Mas nenhuma decepção será mais emblemática que a do meia-atacante Gilmar, o Popoca. Camisa 10 de todos os times da base, em um determinado momento chega a chamar tal atenção que faz parte da torcida flamenga vir mais cedo ao estádio para vê-lo atuar. Técnico, muito habilidoso, dono de um arremate preciso e venenoso (primor em cobranças de falta), Gilmar rapidamente ganha projeção. É titular e principal jogador da Seleção Brasileira que conquista o Mundial de Juniores no México, em 1983. No ano seguinte, será o artilheiro e o melhor jogador das Olimpíadas em que o Brasil conquistará a medalha de prata. No Flamengo, é lançado com cuidado, participando bastante dos jogos da equipe em 1984, sem sofrer tanta pressão. E faz bons jogos. Mas em 1985, quando finalmente recebe a chance de envergar o sonhado Sacro Manto 10 Flamengo, suas atuações começam a decair. Surgem os primeiros muxoxos, as primeiras vaias. Com o retorno de Zico, volta ao banco. Zico se machuca, Gilmar volta a ser titular. Mas o encanto se quebra, Gilmar é um dos mais cobrados pelas opacas atuações de um time que não decola. E se apaga. O Popoca ainda permanecerá no Flamengo algum tempo, sempre como coadjuvante, até ser finalmente negociado e peregrinar por Ponte Preta, Botafogo, São Paulo, sem jamais chegar ao patamar que seu refinado futebol prometia.
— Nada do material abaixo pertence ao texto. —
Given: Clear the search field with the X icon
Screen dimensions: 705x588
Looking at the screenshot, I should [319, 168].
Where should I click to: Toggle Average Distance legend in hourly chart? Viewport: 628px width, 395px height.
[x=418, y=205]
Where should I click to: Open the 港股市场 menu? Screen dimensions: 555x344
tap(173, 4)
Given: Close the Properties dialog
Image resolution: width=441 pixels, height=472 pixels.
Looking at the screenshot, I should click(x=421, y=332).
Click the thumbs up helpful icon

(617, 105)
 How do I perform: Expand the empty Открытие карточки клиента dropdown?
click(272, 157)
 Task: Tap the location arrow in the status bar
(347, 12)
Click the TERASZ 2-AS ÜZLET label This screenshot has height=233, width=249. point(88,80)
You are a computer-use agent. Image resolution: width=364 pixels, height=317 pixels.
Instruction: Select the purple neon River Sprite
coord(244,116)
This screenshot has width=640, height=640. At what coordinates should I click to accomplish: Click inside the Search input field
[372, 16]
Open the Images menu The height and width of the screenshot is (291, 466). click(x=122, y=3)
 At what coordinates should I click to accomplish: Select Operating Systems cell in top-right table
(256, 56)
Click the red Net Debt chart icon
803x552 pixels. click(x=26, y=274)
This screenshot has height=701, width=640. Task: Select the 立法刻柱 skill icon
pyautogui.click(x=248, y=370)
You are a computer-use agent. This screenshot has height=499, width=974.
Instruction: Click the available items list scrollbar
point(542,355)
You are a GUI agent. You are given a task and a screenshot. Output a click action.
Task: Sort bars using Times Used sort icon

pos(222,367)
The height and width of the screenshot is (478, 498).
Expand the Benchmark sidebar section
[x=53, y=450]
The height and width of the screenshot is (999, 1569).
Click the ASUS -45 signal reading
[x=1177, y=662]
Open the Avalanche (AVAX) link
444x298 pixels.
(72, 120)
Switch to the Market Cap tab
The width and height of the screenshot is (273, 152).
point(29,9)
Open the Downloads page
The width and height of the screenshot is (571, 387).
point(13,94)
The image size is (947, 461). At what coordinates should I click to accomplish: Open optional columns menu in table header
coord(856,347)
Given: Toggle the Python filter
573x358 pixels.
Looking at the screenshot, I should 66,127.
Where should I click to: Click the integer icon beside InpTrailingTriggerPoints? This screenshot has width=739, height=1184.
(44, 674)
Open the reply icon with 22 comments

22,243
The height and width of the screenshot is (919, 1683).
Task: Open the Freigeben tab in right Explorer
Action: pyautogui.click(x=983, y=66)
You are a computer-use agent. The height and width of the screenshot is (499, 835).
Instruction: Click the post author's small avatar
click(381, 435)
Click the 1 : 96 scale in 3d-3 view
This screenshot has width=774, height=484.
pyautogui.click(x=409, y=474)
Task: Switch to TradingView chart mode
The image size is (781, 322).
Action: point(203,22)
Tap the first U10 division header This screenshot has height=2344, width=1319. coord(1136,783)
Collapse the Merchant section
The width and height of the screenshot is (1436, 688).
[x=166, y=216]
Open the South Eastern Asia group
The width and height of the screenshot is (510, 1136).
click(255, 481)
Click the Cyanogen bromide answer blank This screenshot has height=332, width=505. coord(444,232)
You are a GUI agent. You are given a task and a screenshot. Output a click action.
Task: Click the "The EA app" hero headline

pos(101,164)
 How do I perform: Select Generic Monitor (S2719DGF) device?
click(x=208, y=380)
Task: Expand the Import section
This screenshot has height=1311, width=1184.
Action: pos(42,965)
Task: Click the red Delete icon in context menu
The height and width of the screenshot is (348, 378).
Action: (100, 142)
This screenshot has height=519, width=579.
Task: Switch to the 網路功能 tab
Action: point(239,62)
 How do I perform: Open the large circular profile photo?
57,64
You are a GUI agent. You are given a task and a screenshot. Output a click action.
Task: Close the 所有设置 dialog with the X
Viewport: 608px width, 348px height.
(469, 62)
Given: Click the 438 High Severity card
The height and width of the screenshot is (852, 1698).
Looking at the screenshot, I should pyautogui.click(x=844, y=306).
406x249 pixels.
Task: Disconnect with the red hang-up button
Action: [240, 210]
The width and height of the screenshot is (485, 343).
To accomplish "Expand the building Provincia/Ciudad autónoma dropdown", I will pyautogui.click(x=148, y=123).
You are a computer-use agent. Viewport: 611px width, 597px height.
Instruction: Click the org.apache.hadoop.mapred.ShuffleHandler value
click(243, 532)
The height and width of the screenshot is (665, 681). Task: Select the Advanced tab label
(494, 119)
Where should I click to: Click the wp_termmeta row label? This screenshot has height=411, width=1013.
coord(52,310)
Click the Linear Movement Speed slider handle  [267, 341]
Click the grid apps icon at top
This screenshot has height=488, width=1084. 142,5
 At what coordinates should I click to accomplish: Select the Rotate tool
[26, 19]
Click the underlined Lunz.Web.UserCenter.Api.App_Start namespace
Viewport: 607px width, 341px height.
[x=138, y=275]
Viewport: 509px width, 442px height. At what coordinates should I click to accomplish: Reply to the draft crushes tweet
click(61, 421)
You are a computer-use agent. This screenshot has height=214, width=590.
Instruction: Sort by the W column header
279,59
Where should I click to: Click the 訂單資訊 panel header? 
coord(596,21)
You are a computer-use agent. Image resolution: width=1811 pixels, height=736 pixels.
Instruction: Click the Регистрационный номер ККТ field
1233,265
Caso curioso é o do atacante Gaúcho. Portentoso cabeceador, boa posição de área, alguma velocidade e muita coragem, Gaúcho é apontado como o sucessor de Nunes. Ironicamente, terá trajetória idêntica à do João Danado. Será dispensado das divisões de base, explodirá em outro clube (Palmeiras) e acabará recontratado pelo Flamengo anos mais tarde, onde será ídolo, goleador e protagonista de várias conquistas, como o Brasileiro de 1992.
Por fim, para ilustrar como o futebol pode ser traiçoeiro às vezes, justamente o jogador visto com menos entusiasmo na matéria será o de mais sucesso. Garoto mirrado, franzino, muito técnico, um drible desconcertante, o menino é visto como talentoso, mas muito tímido e deficiente nas finalizações. Será trabalhado e lançado somente em 1986, mas sua ascensão será rápida. Deslocado para a ponta-esquerda, barrará o experiente Marquinho e não demorará para assumir o posto de titular, que não perderá mais. Surpreenderá a todos com sua personalidade e capacidade de entrega, sendo um dos pilares táticos de Carlinhos na conquista do tetracampeonato brasileiro de 1987. Ainda ganhará mais um Brasileiro, em 1992, já como um dos líderes do time. Copa do Brasil, Estaduais, o garoto colecionará títulos no Flamengo. Mas, quando estará próximo a ser o líder maior do elenco, será negociado para o emergente Palmeiras, onde também ganhará vários títulos. Viverá o auge da carreira em 1994, Campeão Mundial na Copa do Mundo. Rodará por mais alguns clubes (conquistará outro Brasileiro pelo Cruzeiro), até retornar ao Flamengo em 2004, para ser uma das referências de um elenco jovem e encerrar a carreira no ano seguinte, não sem antes acrescentar mais um Estadual ao seu vasto cartel.
Enfim, o balanço das trajetórias dos jovens apresentados na matéria mostra que o saldo é positivo. Três desses sonhadores garotos chegaram ao título brasileiro pelo Flamengo, mais dois deles conseguiram ser titulares do clube e os demais não tiveram êxito. Não surgiu nenhum Zico, é verdade, e jamais surgirá.
Mas, se a cada safra de jovens, o Flamengo conseguir revelar um novo Zinho, o trabalho terá obtido êxito.